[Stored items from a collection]
--------

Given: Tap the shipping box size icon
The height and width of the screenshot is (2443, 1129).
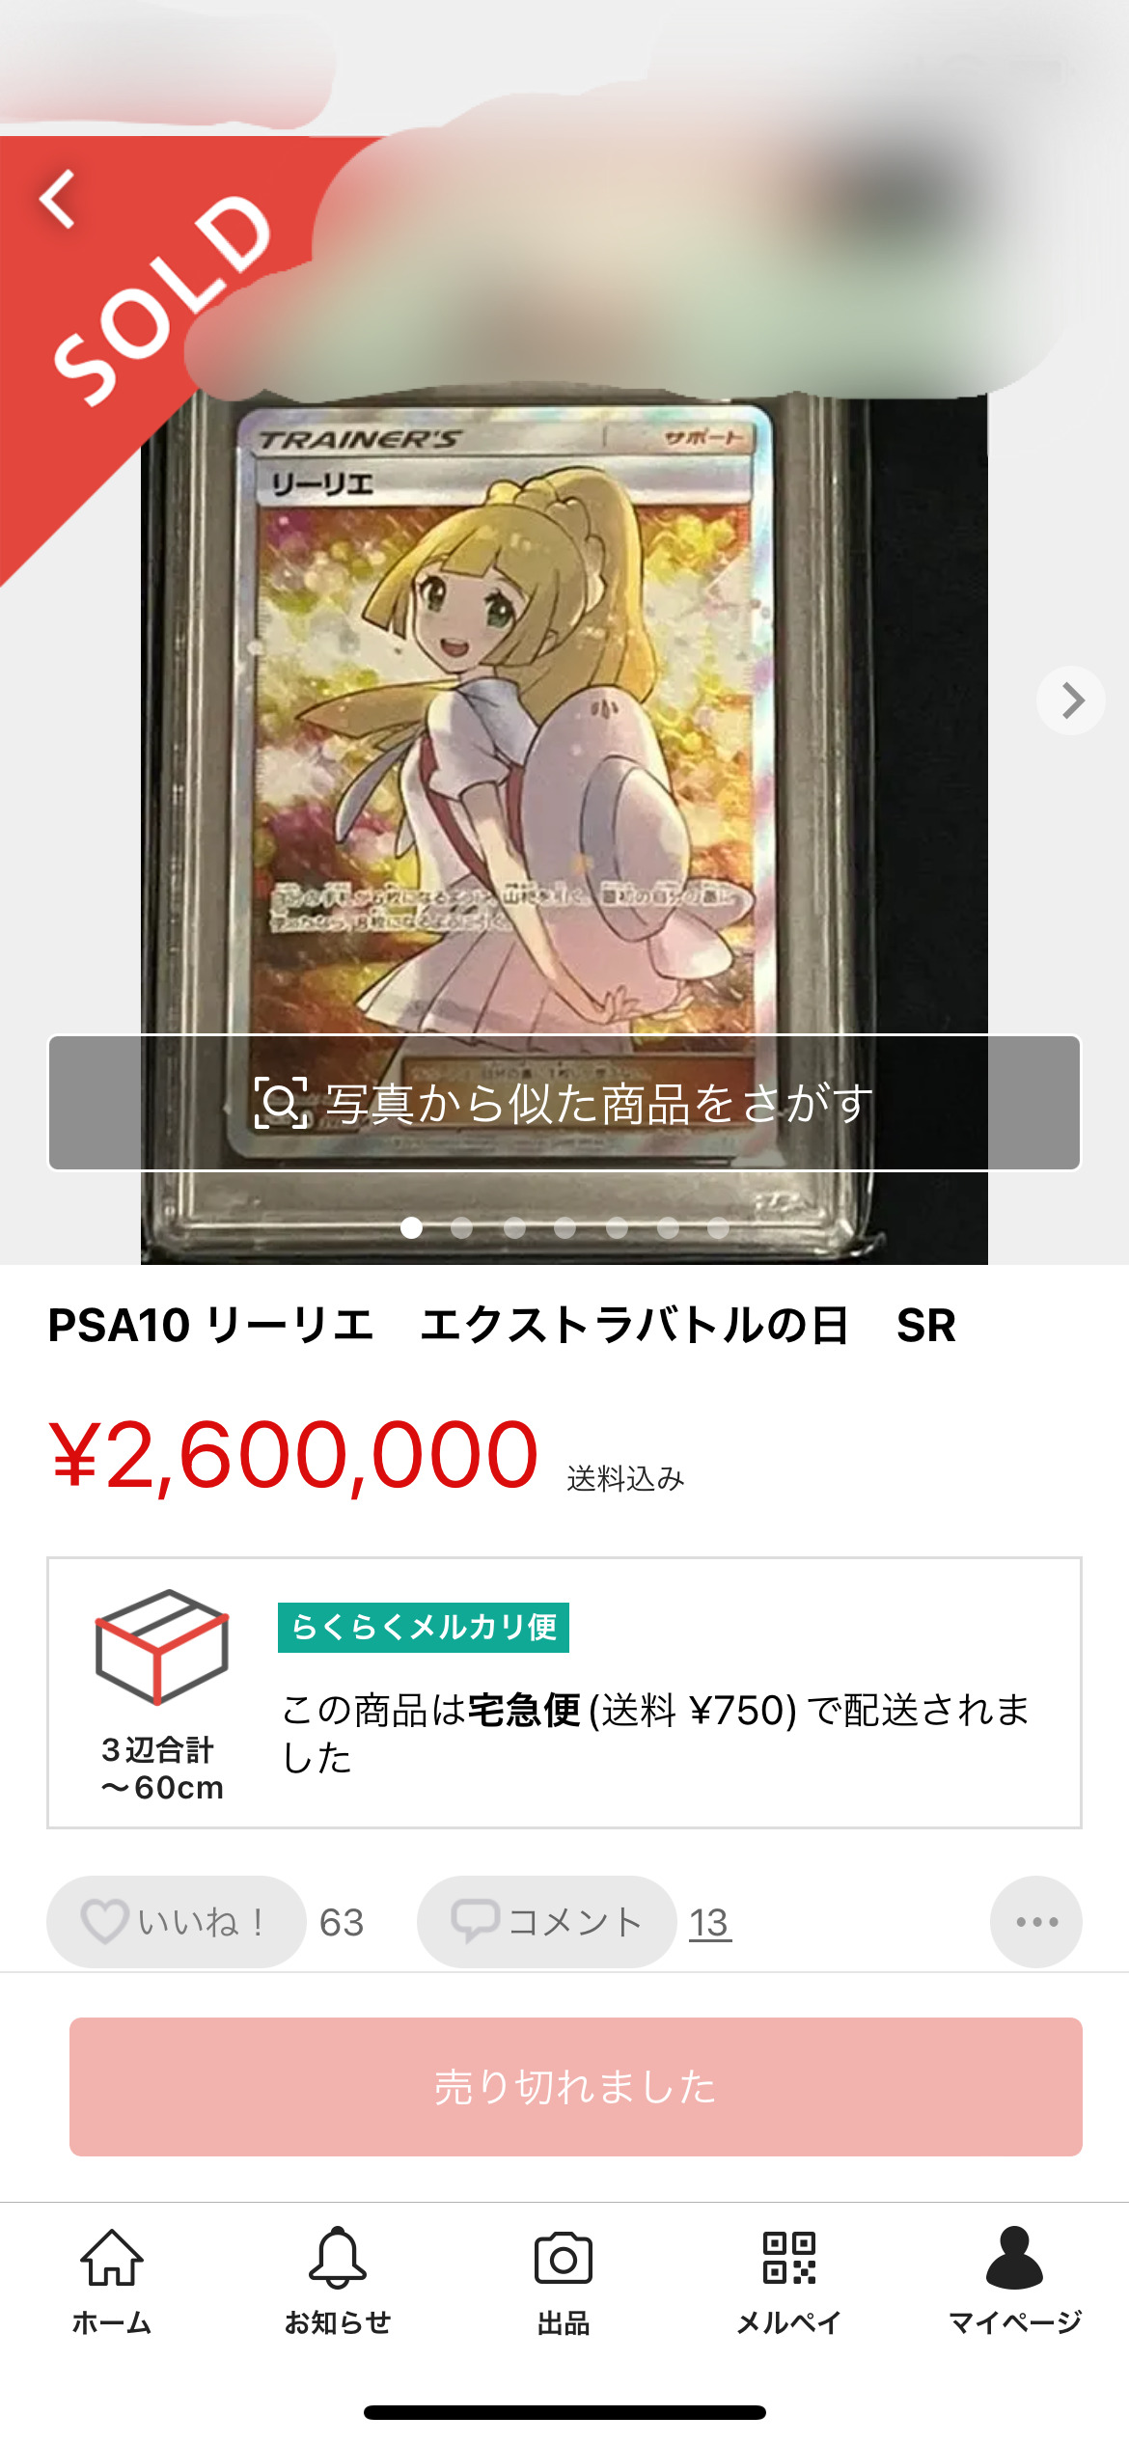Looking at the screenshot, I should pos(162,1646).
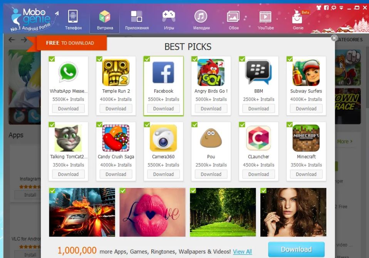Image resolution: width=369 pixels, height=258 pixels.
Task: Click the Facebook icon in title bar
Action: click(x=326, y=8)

--------

■ Problem to solve ■
Hand back exactly the lines from the one with "The height and" through the last line of the data above, both ends included, with every picture left out.

■ Written solution ■
The height and width of the screenshot is (2443, 1129).
Looking at the screenshot, I should pos(162,1646).
Image resolution: width=369 pixels, height=258 pixels.
Task: Click the Facebook icon in title bar
Action: click(x=326, y=8)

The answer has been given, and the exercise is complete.